SELECTED PASSAGE
>> Start

We’re just easing into “Sweet Emotion”—the highlight of our set, the serotonin payload—when I experience a lapse in creative voltage. Tom Hamilton is moving his fingers through that strange swoon of a bass line; Steven Tyler skims the stage, mouth agape in song, his molars glowing under the black light like a row of tiny moons. Then there’s me—Joe Perry, Aerosmith’s lead guitarist, sinews musically taut, bracing myself for the riff as it sails out of the ether toward me in fat notes of red, blue, yellow, and green. I hit it once, I hit it twice, and then … I miss it. Damn! The notes keep coming, but my ’70s super-sound has broken up—what? how?—into clucks and clangs of dissonance, ruinous post-punk fragments. The song lurches and dies. Drones of disapproval from the crowd. Tyler contemplates me sourly, hands on hips. I see Hamilton mouthing imprecations. Even Joey Kramer is giving me hell, up on his feet behind his drum kit. Numb with culpability, I stare at my Les Paul. Of the many, many deaths I have endured while playing video games, this may be the worst.
No doubt about it—losing at Guitar Hero: Aerosmith is heavy. And winning is even heavier. If you get it right, if you hit the colored buttons on your little plastic guitar in the correct sequence and find yourself quasi-playing along with the onscreen avatars, you will experience a scalp-tightening surge of hard-rock mastery. The feeling is of a different order from your regular video-game satisfactions: the dark triumph of wiping out a few hundred zombies, or of thumping a pimp in Grand Theft Auto. It’s a feeling close to inspiration, and it may help to explain why Guitar Hero and its competitor, Rock Band, are reshaping the video-gaming world, doing funny things to the music industry, and possibly (we shall see) sounding the last trump for rock and roll as we know it.

>> End

RAW RECORDS
>> Start

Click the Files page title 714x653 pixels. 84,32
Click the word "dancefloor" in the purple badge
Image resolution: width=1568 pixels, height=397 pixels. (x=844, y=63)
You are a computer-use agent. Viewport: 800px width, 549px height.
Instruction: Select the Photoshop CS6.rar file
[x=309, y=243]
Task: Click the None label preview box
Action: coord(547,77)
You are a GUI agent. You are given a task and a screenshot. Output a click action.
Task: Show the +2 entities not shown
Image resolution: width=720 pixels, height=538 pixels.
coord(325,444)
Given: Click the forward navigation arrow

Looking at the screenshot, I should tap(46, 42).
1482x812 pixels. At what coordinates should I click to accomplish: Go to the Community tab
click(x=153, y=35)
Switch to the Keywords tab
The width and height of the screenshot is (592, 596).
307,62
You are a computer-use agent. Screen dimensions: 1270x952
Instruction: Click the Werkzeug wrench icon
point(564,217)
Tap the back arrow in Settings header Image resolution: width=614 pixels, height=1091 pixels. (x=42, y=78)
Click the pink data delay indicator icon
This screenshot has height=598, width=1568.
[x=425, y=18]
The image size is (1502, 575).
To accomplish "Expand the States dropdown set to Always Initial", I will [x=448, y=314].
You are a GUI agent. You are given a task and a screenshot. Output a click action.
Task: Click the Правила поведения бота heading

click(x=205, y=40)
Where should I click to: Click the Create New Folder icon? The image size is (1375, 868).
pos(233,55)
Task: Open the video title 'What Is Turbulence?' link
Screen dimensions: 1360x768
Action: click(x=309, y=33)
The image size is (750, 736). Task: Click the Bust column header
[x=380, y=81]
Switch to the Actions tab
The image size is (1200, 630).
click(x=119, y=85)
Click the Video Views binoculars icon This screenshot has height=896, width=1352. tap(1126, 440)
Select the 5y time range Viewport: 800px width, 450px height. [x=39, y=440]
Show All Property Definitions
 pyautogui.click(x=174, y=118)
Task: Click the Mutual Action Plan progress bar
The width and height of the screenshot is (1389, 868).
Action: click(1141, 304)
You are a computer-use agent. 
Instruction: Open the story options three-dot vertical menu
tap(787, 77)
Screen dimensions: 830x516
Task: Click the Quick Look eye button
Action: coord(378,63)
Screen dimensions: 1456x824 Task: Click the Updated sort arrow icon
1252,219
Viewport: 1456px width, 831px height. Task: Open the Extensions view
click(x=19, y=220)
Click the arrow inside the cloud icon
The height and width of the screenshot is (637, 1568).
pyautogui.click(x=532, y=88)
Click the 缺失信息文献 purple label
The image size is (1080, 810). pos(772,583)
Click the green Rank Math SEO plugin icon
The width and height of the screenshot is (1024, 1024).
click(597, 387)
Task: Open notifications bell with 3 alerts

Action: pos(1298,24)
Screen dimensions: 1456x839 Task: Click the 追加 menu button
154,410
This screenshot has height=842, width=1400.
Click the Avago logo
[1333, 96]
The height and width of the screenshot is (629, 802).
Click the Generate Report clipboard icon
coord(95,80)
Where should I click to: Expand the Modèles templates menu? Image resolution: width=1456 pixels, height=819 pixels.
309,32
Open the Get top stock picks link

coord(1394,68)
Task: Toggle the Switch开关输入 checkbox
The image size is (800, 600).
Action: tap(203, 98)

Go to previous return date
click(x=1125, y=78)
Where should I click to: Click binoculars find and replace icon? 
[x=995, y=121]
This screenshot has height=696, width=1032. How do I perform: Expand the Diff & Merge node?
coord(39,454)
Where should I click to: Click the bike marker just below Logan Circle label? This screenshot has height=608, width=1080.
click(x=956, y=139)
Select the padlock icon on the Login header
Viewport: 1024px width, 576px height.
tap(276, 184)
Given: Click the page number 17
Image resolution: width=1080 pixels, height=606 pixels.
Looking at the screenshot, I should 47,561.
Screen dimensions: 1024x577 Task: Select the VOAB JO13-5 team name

>> End

WHAT YOU NEED TO DO
Do these statements agree with the passage about Guitar Hero? Answer yes or no for each, and quote the deciding words from the passage.
1. The narrator hits the riff twice before missing it.
2. Winning at the game feels much like wiping out zombies in other games.
3. Joey Kramer stays seated behind his drum kit.
The records are a separate set of material from the passage about Guitar Hero.

WRITTEN ANSWER
1. Yes: "I hit it once, I hit it twice, and then … I miss it."
2. No: "The feeling is of a different order from your regular video-game satisfactions"
3. No: "Even Joey Kramer is giving me hell, up on his feet behind his drum kit."